= TASK TO COMPLETE =
Update the records below so that "camera icon" reads "camera button", keeping every other word unchanged and leaving the pictures out of your answer.

= DATA SUPPLIED =
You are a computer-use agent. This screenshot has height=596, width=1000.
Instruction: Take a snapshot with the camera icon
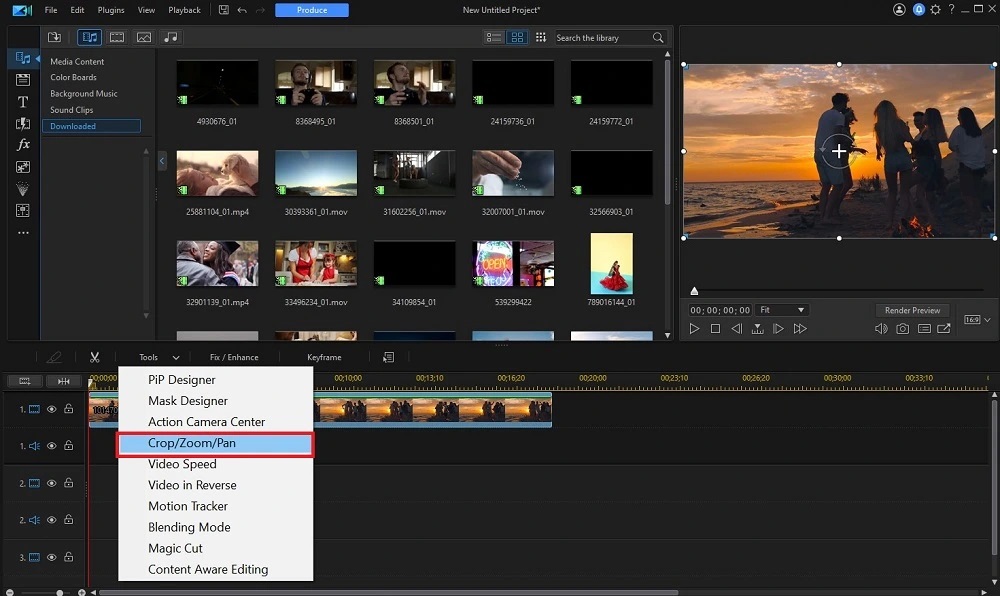pyautogui.click(x=903, y=329)
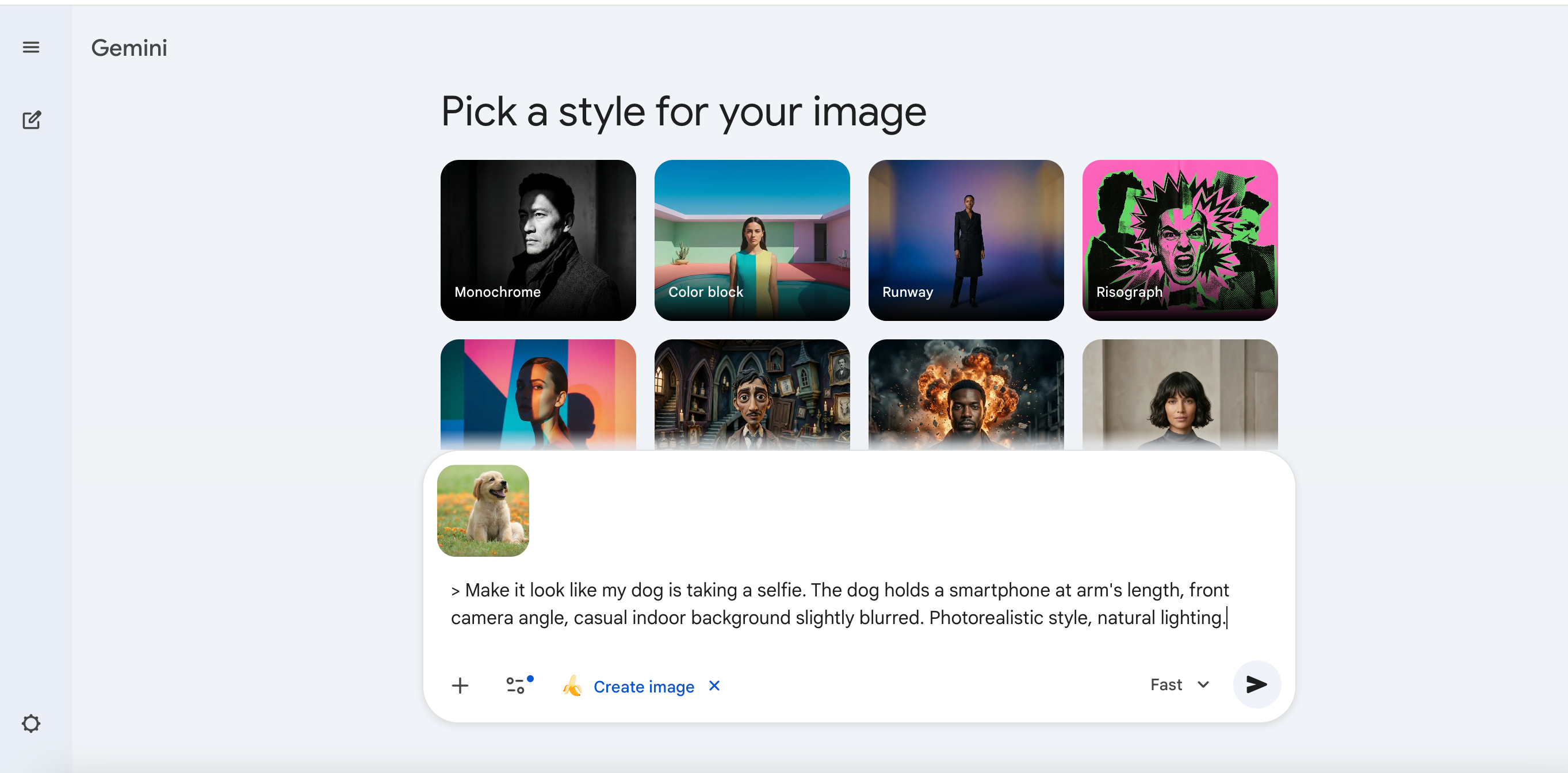Click the Create image label
Screen dimensions: 1568x773
pyautogui.click(x=644, y=686)
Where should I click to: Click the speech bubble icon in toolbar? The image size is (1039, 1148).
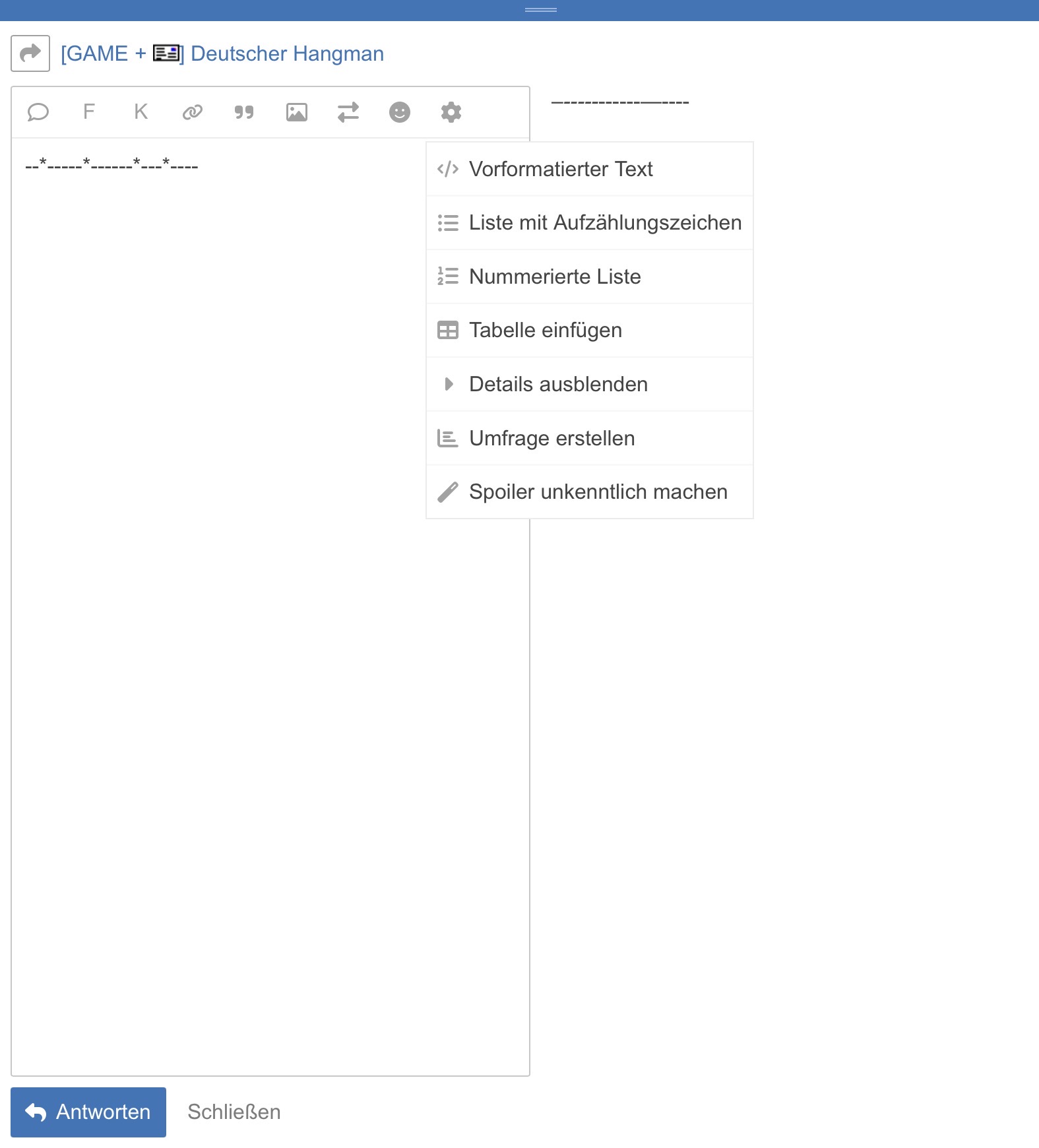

= SOLUTION =
You are a computer-use agent. This screenshot has height=596, width=1000.
Instruction: Take a snapshot with the camera button
pyautogui.click(x=903, y=329)
Click the Create image label
Screen dimensions: 1568x773
pyautogui.click(x=644, y=686)
Where should I click to: Click the speech bubble icon in toolbar? The image size is (1039, 1148).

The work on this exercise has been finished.